=== Section Start ===
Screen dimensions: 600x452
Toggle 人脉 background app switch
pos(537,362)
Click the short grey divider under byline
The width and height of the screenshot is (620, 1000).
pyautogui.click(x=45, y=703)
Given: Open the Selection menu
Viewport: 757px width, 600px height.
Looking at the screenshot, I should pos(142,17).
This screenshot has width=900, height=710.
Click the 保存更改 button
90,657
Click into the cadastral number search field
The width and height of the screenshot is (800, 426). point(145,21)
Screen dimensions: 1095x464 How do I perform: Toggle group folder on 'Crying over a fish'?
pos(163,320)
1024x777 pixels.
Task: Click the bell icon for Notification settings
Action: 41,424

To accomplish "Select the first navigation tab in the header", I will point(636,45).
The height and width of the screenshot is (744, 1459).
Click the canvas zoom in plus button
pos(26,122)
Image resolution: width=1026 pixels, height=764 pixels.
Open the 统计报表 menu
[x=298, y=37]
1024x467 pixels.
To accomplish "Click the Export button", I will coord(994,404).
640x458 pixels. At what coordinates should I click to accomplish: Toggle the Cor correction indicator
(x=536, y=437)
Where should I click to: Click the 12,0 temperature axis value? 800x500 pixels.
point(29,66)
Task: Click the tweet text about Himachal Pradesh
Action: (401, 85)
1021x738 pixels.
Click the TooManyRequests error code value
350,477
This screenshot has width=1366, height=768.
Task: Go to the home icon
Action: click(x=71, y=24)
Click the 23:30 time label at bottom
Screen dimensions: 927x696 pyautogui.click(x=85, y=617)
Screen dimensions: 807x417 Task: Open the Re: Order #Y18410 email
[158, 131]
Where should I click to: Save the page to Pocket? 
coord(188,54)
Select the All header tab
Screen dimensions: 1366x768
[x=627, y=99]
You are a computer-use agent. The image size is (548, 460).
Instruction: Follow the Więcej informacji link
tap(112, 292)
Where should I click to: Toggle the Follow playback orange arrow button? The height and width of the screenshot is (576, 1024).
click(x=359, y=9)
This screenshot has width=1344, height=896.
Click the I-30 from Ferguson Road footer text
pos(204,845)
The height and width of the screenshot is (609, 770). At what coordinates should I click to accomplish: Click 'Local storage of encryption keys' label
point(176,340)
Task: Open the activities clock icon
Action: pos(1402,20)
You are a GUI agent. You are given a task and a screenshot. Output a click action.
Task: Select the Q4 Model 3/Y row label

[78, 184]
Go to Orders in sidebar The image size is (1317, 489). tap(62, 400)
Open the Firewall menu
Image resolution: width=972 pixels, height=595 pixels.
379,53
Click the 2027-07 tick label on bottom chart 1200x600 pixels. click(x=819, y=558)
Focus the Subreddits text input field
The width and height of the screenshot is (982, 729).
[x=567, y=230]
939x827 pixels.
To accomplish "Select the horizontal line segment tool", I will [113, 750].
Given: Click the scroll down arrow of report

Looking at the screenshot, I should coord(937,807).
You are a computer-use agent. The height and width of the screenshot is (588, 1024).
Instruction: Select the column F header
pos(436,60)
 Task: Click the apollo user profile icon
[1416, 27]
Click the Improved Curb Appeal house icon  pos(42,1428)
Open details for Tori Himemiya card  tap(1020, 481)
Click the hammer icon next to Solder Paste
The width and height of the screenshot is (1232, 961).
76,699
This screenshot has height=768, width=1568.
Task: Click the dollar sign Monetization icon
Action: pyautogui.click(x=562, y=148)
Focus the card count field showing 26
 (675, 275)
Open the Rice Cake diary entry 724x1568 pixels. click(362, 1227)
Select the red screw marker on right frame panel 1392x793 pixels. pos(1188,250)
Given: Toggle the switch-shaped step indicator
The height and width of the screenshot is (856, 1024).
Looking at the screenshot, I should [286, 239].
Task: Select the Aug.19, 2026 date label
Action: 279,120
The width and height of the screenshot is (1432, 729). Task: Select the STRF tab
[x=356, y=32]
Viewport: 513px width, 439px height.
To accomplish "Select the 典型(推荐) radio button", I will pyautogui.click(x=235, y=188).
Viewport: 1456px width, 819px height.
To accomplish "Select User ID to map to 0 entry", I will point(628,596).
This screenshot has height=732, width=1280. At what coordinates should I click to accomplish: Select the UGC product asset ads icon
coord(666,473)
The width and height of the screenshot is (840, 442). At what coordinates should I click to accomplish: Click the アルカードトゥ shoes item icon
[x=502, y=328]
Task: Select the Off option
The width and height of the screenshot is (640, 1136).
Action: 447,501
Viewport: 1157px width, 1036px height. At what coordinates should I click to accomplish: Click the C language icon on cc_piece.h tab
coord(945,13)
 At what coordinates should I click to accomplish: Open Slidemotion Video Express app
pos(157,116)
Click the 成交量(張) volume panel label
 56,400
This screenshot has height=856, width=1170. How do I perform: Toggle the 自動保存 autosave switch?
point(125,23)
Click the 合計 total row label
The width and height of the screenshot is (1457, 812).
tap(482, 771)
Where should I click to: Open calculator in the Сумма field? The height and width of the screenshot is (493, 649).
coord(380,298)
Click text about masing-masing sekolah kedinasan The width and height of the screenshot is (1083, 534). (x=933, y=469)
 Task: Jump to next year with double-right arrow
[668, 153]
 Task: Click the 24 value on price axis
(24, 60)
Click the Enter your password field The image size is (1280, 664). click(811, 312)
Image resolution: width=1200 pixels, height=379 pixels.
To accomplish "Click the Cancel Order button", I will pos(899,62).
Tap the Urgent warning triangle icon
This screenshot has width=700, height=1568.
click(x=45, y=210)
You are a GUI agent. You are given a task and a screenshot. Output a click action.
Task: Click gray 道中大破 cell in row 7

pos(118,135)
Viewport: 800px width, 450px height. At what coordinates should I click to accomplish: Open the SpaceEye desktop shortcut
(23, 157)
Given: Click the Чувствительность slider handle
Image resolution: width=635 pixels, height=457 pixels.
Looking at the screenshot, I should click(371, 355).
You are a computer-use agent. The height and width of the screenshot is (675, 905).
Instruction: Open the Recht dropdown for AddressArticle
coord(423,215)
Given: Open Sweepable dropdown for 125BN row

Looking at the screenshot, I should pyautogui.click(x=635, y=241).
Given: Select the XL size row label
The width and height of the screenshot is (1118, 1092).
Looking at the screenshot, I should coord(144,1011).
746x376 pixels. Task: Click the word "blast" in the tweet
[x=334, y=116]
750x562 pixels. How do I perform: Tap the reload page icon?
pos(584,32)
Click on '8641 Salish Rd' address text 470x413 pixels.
=== Section End ===
## GOAL OF THE EXERCISE
Copy exactly the lines that run from the one with "750x562 pixels. How" to the last line of the material, including both.

## ANSWER FOR THIS EXERCISE
750x562 pixels. How do I perform: Tap the reload page icon?
pos(584,32)
Click on '8641 Salish Rd' address text 470x413 pixels.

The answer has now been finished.